Quite Old , but worth updating so it may be useful for anyone, who stumbles upon this question. There are quite few packages currently available in python that can solve implicit ODE. GEKKO (https://github.com/BYU-PRISM/GEKKO) is one of the packages, that specializes on dynamic optimization for mixed integer , non linear optimization problems, but can also be used as a general purpose DAE solver.

The above "pretend physics" problem can be solved in GEKKO as follows.

m= GEKKO()
m.time = np.linspace(0,100,101)
F_l = m.Param(value=1000)
mass = m.Param(value =1000)
m.options.IMODE=4
m.options.NODES=3
F_r = m.Var(value=0)
x = m.Var(value=0)
v = m.Var(value=0,lb=0)
a = m.Var(value=5,lb=0)
m.Equation(x.dt() == v)
m.Equation(v.dt() == a)
m.Equation (F_r ==  (((1-a)/3)**2 + (2*(1+a)/3)**2 * v)) 
m.Equation (a == (1000 - F_l)/mass)
m.solve(disp=False)
plt.plot(x)

if algebraic manipulation fails, you can go for a numerical solution of your constraint, running for example fsolve at each timestep:

import sys
from numpy import linspace
from scipy.integrate import odeint
from scipy.optimize import fsolve

y0 = [0, 5]
time = linspace(0., 10., 1000)
F_lon = 10.
mass = 1000.

def F_r(a, v):
    return (((1 - a) / 3) ** 2 + (2 * (1 + a) / 3) ** 2) * v

def constraint(a, v):
    return (F_lon - F_r(a, v)) / mass - a

def integral(y, _):
    v = y[1]
    a, _, ier, mesg = fsolve(constraint, 0, args=[v, ], full_output=True)
    if ier != 1:
        print "I coudn't solve the algebraic constraint, error:\n\n", mesg
        sys.stdout.flush()
    return [v, a]

dydt = odeint(integral, y0, time)

Clearly this will slow down your time integration. Always check that fsolve finds a good solution, and flush the output so that you can realize it as it happens and stop the simulation.

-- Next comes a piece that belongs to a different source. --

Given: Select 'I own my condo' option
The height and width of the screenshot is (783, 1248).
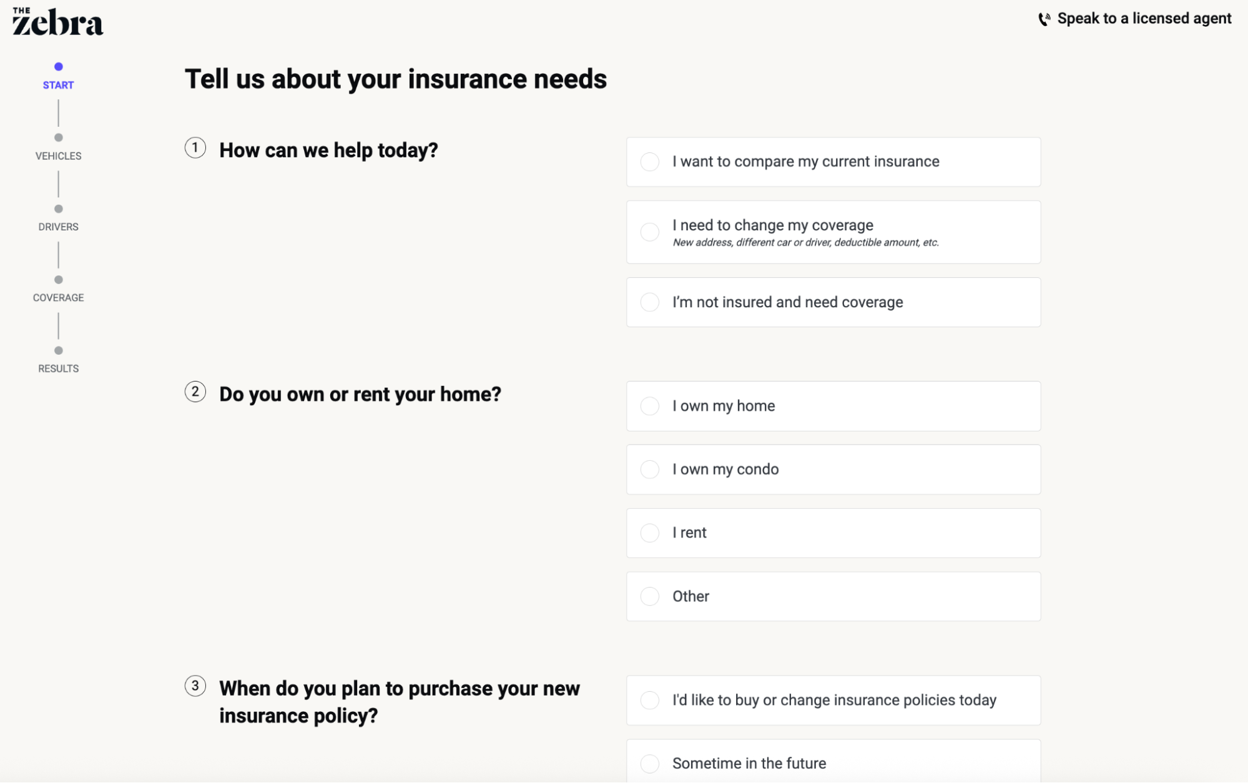Looking at the screenshot, I should pos(833,470).
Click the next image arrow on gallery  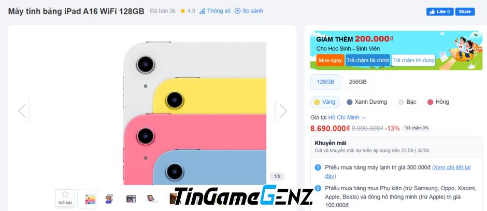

About how to "cache" the value of a variable at a previous timestep, you can exploit the fact that default arguments are calculated only at the function definition,

from numpy import linspace
from scipy.integrate import odeint

#you can choose a better guess using fsolve instead of 0
def integral(y, _, F_l, M, cache=[0]):
    v, preva = y[1], cache[0]
    #use value for 'a' from the previous timestep
    F_r = (((1 - preva) / 3) ** 2 + (2 * (1 + preva) / 3) ** 2) * v 
    #calculate the new value
    a = (F_l - F_r) / M
    cache[0] = a
    return [v, a]

y0 = [0, 5]
time = linspace(0., 10., 1000)
F_lon = 100.
mass = 1000.

dydt = odeint(integral, y0, time, args=(F_lon, mass))

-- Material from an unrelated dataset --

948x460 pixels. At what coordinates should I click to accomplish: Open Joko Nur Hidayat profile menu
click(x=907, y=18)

Notice that in order for the trick to work the cache parameter must be mutable, and that's why I use a list. See this link if you are not familiar with how default arguments work.

Notice that the two codes DO NOT produce the same result, and you should be very careful using the value at the previous timestep, both for numerical stability and precision. The second is clearly much faster though.